* BEGIN Data rows *

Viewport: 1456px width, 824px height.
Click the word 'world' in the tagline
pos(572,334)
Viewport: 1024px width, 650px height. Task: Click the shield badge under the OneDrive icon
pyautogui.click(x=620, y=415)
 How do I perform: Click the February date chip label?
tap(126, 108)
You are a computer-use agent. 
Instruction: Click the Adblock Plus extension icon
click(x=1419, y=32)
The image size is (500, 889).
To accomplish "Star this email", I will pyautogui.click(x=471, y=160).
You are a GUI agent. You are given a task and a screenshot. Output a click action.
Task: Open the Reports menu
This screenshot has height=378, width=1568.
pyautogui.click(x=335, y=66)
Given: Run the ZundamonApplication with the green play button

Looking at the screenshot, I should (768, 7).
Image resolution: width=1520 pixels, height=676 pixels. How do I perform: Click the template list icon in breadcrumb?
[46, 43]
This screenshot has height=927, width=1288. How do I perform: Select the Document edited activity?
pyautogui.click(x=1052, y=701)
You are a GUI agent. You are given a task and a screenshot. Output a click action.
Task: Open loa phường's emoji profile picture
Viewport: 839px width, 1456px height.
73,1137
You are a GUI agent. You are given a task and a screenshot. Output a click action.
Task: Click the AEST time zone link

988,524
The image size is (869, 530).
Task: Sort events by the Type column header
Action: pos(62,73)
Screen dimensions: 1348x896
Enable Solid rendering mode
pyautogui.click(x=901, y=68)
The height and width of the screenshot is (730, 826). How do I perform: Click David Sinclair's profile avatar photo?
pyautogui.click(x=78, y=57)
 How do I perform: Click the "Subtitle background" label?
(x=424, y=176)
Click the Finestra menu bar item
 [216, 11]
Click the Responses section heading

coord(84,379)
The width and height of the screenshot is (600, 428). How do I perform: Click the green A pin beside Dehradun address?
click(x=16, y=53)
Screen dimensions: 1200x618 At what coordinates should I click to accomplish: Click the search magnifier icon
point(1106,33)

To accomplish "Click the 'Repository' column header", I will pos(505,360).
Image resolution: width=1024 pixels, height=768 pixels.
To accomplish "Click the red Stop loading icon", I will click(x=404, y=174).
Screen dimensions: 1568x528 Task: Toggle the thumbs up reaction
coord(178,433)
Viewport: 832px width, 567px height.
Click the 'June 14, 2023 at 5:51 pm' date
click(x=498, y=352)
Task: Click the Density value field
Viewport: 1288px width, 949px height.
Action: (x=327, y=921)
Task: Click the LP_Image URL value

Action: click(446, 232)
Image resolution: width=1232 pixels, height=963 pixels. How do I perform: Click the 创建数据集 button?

* END Data rows *

> [Task details]: Rewrite every one of the items above as a JSON array of strings, one string per line, skipping blank lines.

> [Output]:
[
  "Viewport: 1456px width, 824px height.",
  "Click the word 'world' in the tagline",
  "pos(572,334)",
  "Viewport: 1024px width, 650px height. Task: Click the shield badge under the OneDrive icon",
  "pyautogui.click(x=620, y=415)",
  " How do I perform: Click the February date chip label?",
  "tap(126, 108)",
  "You are a computer-use agent. ",
  "Instruction: Click the Adblock Plus extension icon",
  "click(x=1419, y=32)",
  "The image size is (500, 889).",
  "To accomplish \"Star this email\", I will pyautogui.click(x=471, y=160).",
  "You are a GUI agent. You are given a task and a screenshot. Output a click action.",
  "Task: Open the Reports menu",
  "This screenshot has height=378, width=1568.",
  "pyautogui.click(x=335, y=66)",
  "Given: Run the ZundamonApplication with the green play button",
  "Looking at the screenshot, I should (768, 7).",
  "Image resolution: width=1520 pixels, height=676 pixels. How do I perform: Click the template list icon in breadcrumb?",
  "[46, 43]",
  "This screenshot has height=927, width=1288. How do I perform: Select the Document edited activity?",
  "pyautogui.click(x=1052, y=701)",
  "You are a GUI agent. You are given a task and a screenshot. Output a click action.",
  "Task: Open loa phường's emoji profile picture",
  "Viewport: 839px width, 1456px height.",
  "73,1137",
  "You are a GUI agent. You are given a task and a screenshot. Output a click action.",
  "Task: Click the AEST time zone link",
  "988,524",
  "The image size is (869, 530).",
  "Task: Sort events by the Type column header",
  "Action: pos(62,73)",
  "Screen dimensions: 1348x896",
  "Enable Solid rendering mode",
  "pyautogui.click(x=901, y=68)",
  "The height and width of the screenshot is (730, 826). How do I perform: Click David Sinclair's profile avatar photo?",
  "pyautogui.click(x=78, y=57)",
  " How do I perform: Click the \"Subtitle background\" label?",
  "(x=424, y=176)",
  "Click the Finestra menu bar item",
  " [216, 11]",
  "Click the Responses section heading",
  "coord(84,379)",
  "The width and height of the screenshot is (600, 428). How do I perform: Click the green A pin beside Dehradun address?",
  "click(x=16, y=53)",
  "Screen dimensions: 1200x618 At what coordinates should I click to accomplish: Click the search magnifier icon",
  "point(1106,33)",
  "To accomplish \"Click the 'Repository' column header\", I will pos(505,360).",
  "Image resolution: width=1024 pixels, height=768 pixels.",
  "To accomplish \"Click the red Stop loading icon\", I will click(x=404, y=174).",
  "Screen dimensions: 1568x528 Task: Toggle the thumbs up reaction",
  "coord(178,433)",
  "Viewport: 832px width, 567px height.",
  "Click the 'June 14, 2023 at 5:51 pm' date",
  "click(x=498, y=352)",
  "Task: Click the Density value field",
  "Viewport: 1288px width, 949px height.",
  "Action: (x=327, y=921)",
  "Task: Click the LP_Image URL value",
  "Action: click(446, 232)",
  "Image resolution: width=1232 pixels, height=963 pixels. How do I perform: Click the 创建数据集 button?"
]